The question was: What is the infimum from $K=\{x ~ |~0 \leq x \lt 1\}$ for the partial order $\{ (x,y) ~ | ~ ( \exists z \in \mathbb{R}_{\geq 0})[x-z=y] \}$ on set $\mathbb{R}$.
This was a question in a math quiz from our prof and the answer was $1$ but I don't get it why. I thought the infimum doesn't exist here. Can somebody explain it to me?
On
Looking at the partial order, $x$ is related to $y$, if there exists $z\geq 0$, such that $x-z=y$. We can demystify this relation by noting that this is equivalent to saying: $x$ is related to $y$, if $x\geq y$, where "$\geq$" denotes the usual order on the real numbers.
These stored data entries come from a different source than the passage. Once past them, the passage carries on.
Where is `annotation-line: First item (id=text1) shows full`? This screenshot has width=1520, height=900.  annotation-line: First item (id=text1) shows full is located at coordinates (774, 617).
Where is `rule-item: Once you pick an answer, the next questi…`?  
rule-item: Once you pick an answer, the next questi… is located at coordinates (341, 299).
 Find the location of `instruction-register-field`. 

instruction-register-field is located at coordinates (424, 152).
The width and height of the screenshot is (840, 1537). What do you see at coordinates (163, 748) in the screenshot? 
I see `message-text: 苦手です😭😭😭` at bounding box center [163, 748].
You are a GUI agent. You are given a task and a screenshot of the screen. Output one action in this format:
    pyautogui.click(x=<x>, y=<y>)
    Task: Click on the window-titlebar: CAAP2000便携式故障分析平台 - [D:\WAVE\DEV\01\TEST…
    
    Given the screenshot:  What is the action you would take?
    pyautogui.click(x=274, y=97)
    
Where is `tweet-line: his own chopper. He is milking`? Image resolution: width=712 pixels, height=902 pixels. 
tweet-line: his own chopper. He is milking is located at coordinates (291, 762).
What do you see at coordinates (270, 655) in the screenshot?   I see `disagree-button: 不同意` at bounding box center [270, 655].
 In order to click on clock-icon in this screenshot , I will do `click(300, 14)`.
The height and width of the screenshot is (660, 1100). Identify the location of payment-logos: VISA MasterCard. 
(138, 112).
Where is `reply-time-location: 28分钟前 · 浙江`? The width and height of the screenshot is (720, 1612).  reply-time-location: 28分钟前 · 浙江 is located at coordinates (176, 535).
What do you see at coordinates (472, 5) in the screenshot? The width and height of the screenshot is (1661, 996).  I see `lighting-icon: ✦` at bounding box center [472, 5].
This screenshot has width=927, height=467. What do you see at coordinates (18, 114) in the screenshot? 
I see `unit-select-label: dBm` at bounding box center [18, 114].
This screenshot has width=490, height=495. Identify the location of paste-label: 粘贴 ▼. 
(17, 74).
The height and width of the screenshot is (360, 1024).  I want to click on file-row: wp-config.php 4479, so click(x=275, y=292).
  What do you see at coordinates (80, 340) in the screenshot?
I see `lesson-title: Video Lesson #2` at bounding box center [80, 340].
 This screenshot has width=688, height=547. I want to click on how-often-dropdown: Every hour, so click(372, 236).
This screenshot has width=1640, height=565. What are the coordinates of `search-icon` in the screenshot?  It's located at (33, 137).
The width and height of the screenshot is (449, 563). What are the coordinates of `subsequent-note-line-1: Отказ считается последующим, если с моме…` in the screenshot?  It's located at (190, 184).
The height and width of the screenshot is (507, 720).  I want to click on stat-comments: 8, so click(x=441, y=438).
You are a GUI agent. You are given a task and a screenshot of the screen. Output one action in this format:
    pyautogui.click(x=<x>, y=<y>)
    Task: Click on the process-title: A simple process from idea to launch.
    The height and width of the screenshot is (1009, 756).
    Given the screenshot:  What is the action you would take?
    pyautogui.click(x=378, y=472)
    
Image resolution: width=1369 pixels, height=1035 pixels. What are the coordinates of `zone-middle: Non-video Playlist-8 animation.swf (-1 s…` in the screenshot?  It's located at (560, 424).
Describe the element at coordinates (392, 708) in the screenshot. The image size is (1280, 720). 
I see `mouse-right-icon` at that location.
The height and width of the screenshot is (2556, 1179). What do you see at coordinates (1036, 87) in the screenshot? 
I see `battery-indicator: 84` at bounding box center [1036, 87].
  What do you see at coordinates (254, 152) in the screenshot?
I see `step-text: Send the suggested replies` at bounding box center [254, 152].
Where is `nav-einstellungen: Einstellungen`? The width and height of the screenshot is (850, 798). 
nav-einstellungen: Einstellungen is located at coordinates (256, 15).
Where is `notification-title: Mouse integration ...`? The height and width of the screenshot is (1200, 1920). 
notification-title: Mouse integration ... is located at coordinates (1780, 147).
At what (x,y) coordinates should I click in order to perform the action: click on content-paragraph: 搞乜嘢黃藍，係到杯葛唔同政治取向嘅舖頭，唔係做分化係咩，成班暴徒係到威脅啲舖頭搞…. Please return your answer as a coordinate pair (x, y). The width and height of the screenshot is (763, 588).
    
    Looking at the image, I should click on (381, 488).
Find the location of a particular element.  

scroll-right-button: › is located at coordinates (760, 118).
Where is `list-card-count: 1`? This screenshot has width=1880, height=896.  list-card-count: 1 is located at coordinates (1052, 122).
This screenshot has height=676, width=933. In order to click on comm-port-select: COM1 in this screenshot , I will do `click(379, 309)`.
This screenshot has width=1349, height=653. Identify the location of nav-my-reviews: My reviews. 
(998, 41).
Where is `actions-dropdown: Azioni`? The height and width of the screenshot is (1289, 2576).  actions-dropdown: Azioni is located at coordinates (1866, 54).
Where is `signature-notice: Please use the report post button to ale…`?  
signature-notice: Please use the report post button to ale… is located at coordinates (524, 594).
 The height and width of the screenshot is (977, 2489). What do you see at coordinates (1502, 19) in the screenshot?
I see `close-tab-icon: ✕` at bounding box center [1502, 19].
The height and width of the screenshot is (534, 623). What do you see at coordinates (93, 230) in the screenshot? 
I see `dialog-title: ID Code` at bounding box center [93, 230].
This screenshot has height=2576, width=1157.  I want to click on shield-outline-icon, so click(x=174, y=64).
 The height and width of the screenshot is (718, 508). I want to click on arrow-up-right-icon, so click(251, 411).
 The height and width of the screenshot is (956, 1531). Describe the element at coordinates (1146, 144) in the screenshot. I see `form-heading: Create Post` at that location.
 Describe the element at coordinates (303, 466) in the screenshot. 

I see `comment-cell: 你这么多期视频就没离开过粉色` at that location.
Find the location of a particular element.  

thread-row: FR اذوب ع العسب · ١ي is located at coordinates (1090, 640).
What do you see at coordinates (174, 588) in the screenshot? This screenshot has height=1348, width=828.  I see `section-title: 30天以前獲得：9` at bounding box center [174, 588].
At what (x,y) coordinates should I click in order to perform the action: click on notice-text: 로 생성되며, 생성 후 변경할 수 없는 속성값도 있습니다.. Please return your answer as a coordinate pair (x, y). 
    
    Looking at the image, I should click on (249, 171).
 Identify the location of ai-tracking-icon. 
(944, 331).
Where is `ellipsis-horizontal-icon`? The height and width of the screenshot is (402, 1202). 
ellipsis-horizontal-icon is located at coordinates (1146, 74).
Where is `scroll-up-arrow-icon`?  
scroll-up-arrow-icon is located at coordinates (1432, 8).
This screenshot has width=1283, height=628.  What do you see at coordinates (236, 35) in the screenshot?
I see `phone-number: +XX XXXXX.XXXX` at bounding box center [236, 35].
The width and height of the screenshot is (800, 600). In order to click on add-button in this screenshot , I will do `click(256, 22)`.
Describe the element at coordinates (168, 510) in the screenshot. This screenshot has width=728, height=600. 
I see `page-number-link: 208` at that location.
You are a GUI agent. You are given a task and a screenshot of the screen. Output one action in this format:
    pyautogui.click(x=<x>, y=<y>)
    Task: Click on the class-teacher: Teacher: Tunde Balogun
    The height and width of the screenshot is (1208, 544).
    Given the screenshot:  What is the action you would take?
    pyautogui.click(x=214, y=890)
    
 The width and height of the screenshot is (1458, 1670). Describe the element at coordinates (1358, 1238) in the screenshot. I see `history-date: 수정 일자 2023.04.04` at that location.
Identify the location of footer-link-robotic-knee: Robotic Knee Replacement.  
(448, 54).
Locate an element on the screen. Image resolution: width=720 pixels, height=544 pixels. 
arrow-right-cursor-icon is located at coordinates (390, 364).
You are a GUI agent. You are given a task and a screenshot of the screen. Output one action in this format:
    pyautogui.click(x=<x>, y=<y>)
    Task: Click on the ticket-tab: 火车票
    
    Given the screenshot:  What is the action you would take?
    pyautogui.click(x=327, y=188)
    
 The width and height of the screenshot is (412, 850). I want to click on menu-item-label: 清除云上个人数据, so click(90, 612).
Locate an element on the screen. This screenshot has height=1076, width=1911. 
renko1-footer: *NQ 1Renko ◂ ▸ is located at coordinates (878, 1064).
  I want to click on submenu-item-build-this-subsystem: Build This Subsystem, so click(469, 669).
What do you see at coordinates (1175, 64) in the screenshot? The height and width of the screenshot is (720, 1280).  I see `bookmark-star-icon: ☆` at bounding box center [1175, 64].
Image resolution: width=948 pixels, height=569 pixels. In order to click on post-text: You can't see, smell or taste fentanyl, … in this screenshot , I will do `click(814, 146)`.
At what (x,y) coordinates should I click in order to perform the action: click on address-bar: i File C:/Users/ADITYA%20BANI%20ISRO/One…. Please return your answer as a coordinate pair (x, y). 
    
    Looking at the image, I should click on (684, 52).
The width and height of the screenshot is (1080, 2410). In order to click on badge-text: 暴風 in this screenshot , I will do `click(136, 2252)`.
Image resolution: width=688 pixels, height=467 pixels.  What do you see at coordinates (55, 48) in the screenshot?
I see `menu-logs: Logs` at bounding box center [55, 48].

In short, $x$ is smaller than or equal to $y$ in the new order, if $x$ is greater than or equal to $y$ in the usual order.
The infimum of the set $K$ under the new order will thus be equal to the supremum of the set $K$ under the usual order, and this supremum is $1$.
Let $R$ be the partial order in question. For convenience write $x\preceq y$ if and only if $\langle x,y\rangle\in R$. Then $x\preceq y$ if and only if there is a $z\in\Bbb R_{\ge 0}$ such that $x-z=y$. But this is the case if and only if $x\ge y$, so for any $x,y\in\Bbb R$ we have $x\preceq y$ if and only if $x\ge y$. Thus, $\preceq$ is not just a partial order: it’s a linear (or total) order on $\Bbb R$. In fact, it’s simply the usual order $\ge$, the reverse of $\le$, so the infimum of a set with respect to $\preceq$ is the same as the supremum of the set with respect to $\le$. In the case of the set $K$, this is $1$.
If in doubt, you can check this directly against the definition. First, is $1$ a lower bound for $K$ with respect to $\preceq$? Yes: $1\ge x$ for each $x\in K$, so $1\preceq x$ for each $x\in K$. On the other hand, suppose that $b$ is a lower bound for $K$ with respect to $preceq$. Then $b\preceq x$ for each $x\in K$, so $b\ge x$ for each $x\in K$, and therefore $b\ge 1$. But then $b\preceq 1$, so $1$ is indeed the greatest lower bound for $K$ with respect to $\preceq$, i.e., its $\preceq$-infimum.